6.4 Ethical Considerations

Our measurement study discovered several domain names with incorrect BIMI settings. As an ethical consideration, we decided to notify the administrators of those domain names to prevent their misuse. In particular, we are in the process of making a responsible disclosure to the administrators of domain names with VMC configured but with some misconfiguration. We also plan to notify the administrators of domain names that have only SVG configured.

7 Related Work

Several measurement studies have been conducted on DNS-based email security mechanisms. This section divides such studies into two broad categories: those that focus on SPF, DKIM, and DMARC, and those focusing on other areas.

SPF, DKIM, and DMARC: In 2011, Mori et al. conducted an early study on SPF implementation by investigating the existence of SPF and the errors found in SPF policies [30]. In 2015, Durumetric et al. measured email servers supporting SPF, DKIM, and DMARC by analyzing SMTP connections on Google’s email servers [20]. In 2015, Foster et al. investigated the prevalence of SPF and DMARC from the perspective of email providers [21]. Hu et al. studied the states of support for SPF, DKIM, and DMARC in 35 email providers in 2018, and conducted a phishing email measurement with end-users [24]. Deccio et al. measured the latest status of SPF, DKIM, and DMARC on several email servers in 2021 [19]. Tatang et al. continuously investigated the status of SPF, DKIM, and DMARC support for domain names listed in multiple top lists in 2021 for a period of 1.5 years [40]. Wang et al. conducted measurements of DKIM deployments using a 5-year Chinese Passive DNS dataset from 2015 to 2020 and server logs of an Chinese email provider in 2020 [41].

Others: In addition, measurement studies were conducted to elucidate other individual protocols (see Sect. 2.1).
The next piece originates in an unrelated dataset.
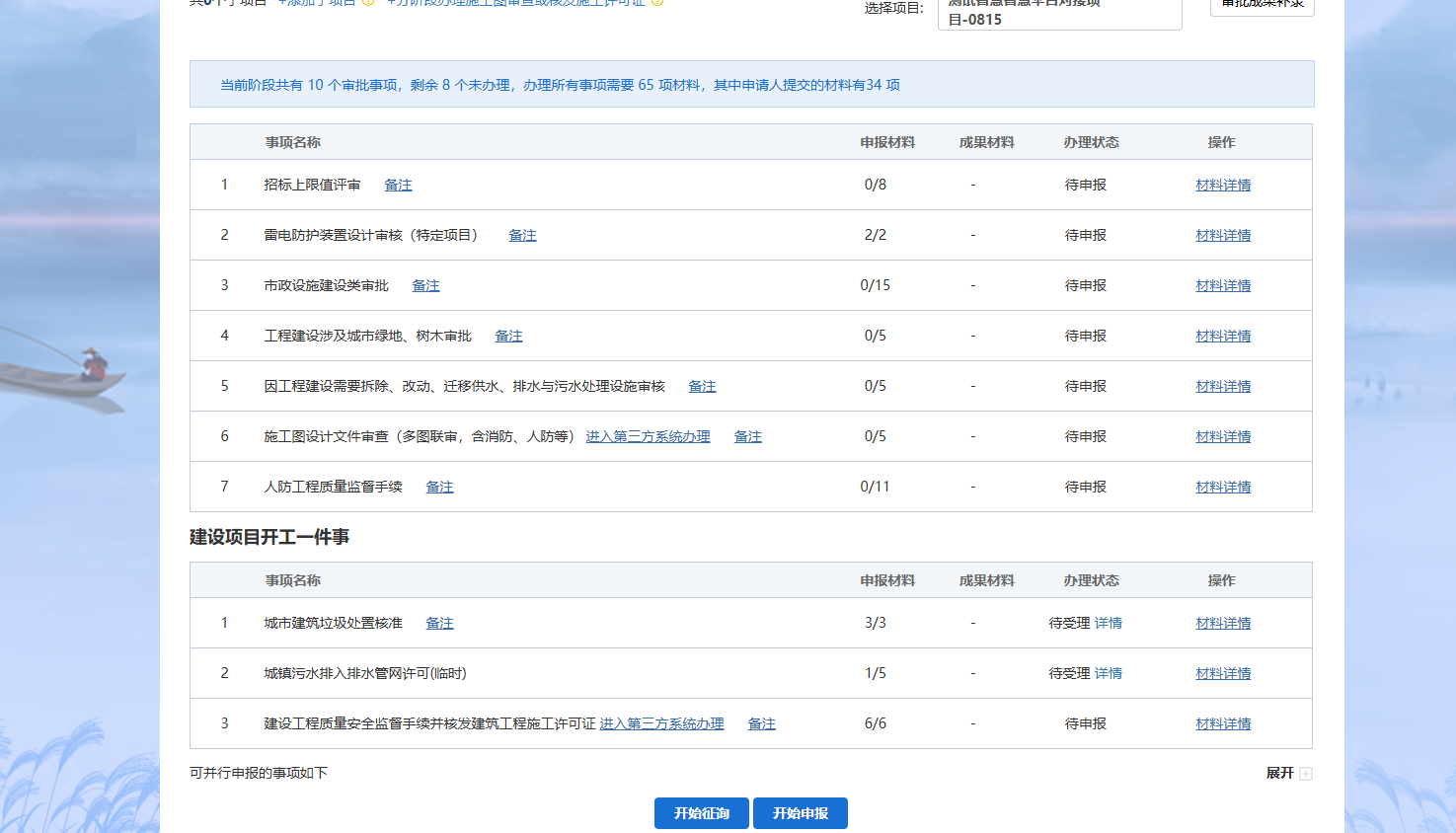View 备注 for 市政设施建设类审批
1456x833 pixels.
(x=425, y=286)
Scheitle et al. were the first to examine the number of CAAs deployed in 2018 [37]. In 2020, Lee et al. conducted an extensive study to determine how widely DANEs are spread and managed at both the server and client sides [27]. Tatang et al. conducted the first large-scale measurement study of MTA-STS adoption in 2021 [39]. Yajima et al. measured the adoption rates of DNSSEC, DNS Cookies, CAA, SPF, DMARC, MTA-STS, DANE, and TLSRPT, which are security mechanisms that can be implemented in 2021 [42].

None of the studies above mentioned any quantitative results for BIMI, which is just beginning to spread, and our study is the first BIMI measurement approach as of November 2022.

8 Conclusion

In this study, we conducted the first large-scale measurement of BIMI in the wild. We investigated the prevalence of BIMI in one million domain names and found that 3,538 already had BIMI records, despite the BIMI mechanism having only recently begun to be used. We also found that there are intrinsic misconfiguration patterns and specification violations in BIMI records, logos, VMCs, and DMARCs. In addition, no evidence of BIMI abuse was found during our investigation. For the coming widespread use of BIMI, future work includes development of a tool that enables domain name administrators to configure BIMI settings easily and properly, conducting interviews with both domain name administrators and email users on the incentives of adopting/leveraging BIMI, and continuously measure the adoption status of BIMI. We hope that the findings we derived through our measurement study of the BIMI will contribute to its further spread and help thwart the damages caused by phishing attacks.